Exercise description: A word-for-word copy of the entries below is required.

Listed entries:
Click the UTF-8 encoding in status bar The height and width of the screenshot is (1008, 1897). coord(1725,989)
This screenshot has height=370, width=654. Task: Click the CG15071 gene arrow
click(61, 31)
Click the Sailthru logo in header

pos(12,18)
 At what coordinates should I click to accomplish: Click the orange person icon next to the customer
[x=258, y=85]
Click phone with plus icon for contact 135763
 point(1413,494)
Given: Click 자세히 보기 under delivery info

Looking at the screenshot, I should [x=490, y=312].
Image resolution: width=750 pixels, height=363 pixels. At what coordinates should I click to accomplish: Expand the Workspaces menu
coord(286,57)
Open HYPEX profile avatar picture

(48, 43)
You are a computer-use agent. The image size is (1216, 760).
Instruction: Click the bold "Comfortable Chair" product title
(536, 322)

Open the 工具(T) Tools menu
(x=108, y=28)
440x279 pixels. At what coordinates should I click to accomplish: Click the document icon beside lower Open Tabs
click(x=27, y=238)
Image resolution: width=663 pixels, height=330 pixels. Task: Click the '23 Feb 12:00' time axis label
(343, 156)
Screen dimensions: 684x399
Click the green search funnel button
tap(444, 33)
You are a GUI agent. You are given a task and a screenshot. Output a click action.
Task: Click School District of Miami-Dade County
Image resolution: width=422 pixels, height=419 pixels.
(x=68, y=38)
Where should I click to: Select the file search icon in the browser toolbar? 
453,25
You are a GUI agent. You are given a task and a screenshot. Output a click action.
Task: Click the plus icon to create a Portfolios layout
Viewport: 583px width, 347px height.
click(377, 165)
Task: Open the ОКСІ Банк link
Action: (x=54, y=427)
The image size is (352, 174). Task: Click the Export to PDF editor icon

Exercise result:
Click the UTF-8 encoding in status bar The height and width of the screenshot is (1008, 1897). coord(1725,989)
This screenshot has height=370, width=654. Task: Click the CG15071 gene arrow
click(61, 31)
Click the Sailthru logo in header

pos(12,18)
 At what coordinates should I click to accomplish: Click the orange person icon next to the customer
[x=258, y=85]
Click phone with plus icon for contact 135763
 point(1413,494)
Given: Click 자세히 보기 under delivery info

Looking at the screenshot, I should [x=490, y=312].
Image resolution: width=750 pixels, height=363 pixels. At what coordinates should I click to accomplish: Expand the Workspaces menu
coord(286,57)
Open HYPEX profile avatar picture

(48, 43)
You are a computer-use agent. The image size is (1216, 760).
Instruction: Click the bold "Comfortable Chair" product title
(536, 322)

Open the 工具(T) Tools menu
(x=108, y=28)
440x279 pixels. At what coordinates should I click to accomplish: Click the document icon beside lower Open Tabs
click(x=27, y=238)
Image resolution: width=663 pixels, height=330 pixels. Task: Click the '23 Feb 12:00' time axis label
(343, 156)
Screen dimensions: 684x399
Click the green search funnel button
tap(444, 33)
You are a GUI agent. You are given a task and a screenshot. Output a click action.
Task: Click School District of Miami-Dade County
Image resolution: width=422 pixels, height=419 pixels.
(x=68, y=38)
Where should I click to: Select the file search icon in the browser toolbar? 
453,25
You are a GUI agent. You are given a task and a screenshot. Output a click action.
Task: Click the plus icon to create a Portfolios layout
Viewport: 583px width, 347px height.
click(377, 165)
Task: Open the ОКСІ Банк link
Action: (x=54, y=427)
The image size is (352, 174). Task: Click the Export to PDF editor icon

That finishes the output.